- [Problem A]: In the forum thread below about comparing floats as integers, rewrite the paragraph beginning "If you're doing this for performance reasons" as a short bulleted list that keeps its main points.
- [Problem B]: According to the forum thread below on comparing floats as integers, what is given as an example of a platform that does not use the IEEE 754 floating point standard?

- [Selected excerpt]:
..........

As an integer, NaN is greater than infinity is greater than finite values. If you try an unsigned compare, all the negative values will be larger than the positive values, just like signed integers cast to unsigned.
If you truly truly don't care about what the conversion yields, it isn't too hard. But the results are extremely non-portable, and you almost certainly won't get an ordering that at all resembles what you'd get by comparing the floats directly.
typedef unsigned int TypeWithSameSizeAsFloat; //Fix this for your platform
bool compare1(float one, float two)
union Convert {
float f;
TypeWithSameSizeAsFloat i;
}
Convert lhs, rhs;
lhs.f = one;
rhs.f = two;
return lhs.i < rhs.i;
}
bool compare2(float one, float two) {
return reinterpret_cast<TypeWithSameSizeAsFloat&>(one)
< reinterpret_cast<TypeWithSameSizeAsFloat&>(two);
}
Just understand the caveats, and chose your second type carefully. Its a near worthless excersize at any rate.
In a word, no. IEEE 754 might allow some kinds of hacks like this, but they do not work all the time and handle all cases, and some platforms do not use that floating point standard (such as doubles on x87 having 80 bit precision internally).
If you're doing this for performance reasons I suggest you strongly reconsider -- if it's faster to use the integer comparison the compiler will probably do it for you, and if it is not, you pay for a float to int conversion multiple times, when a simple comparison may be possible without moving the floats out of registers.
Maybe I'm misreading the question, but I suppose you could do this:
bool compare(float a, float b)
{
return *((unsigned int*)&a) < *((unsigned int*)&b);
}
But this assumes all kinds of things and also warrants the question of why you'd want to compare the bitwise representations of two floats.

..........

- [Stored data]:
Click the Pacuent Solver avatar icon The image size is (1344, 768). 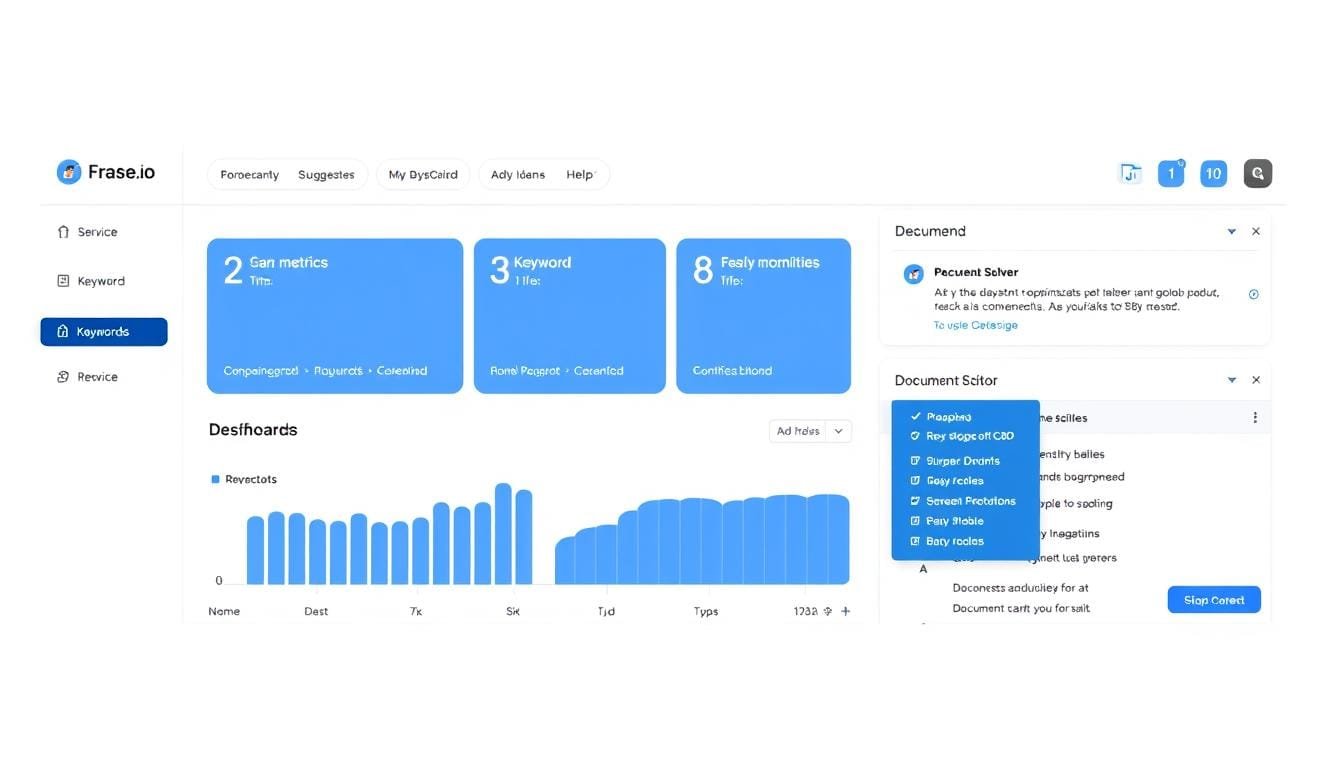pyautogui.click(x=913, y=274)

..........

- [Full response A]:
- Strongly reconsider using this trick for performance.
- If integer comparison is faster, the compiler will probably do it for you.
- If it isn't faster, you pay for a float-to-int conversion multiple times.
- A simple comparison may be possible without moving the floats out of registers.

- [Full response B]: Doubles on x87, which have 80-bit precision internally.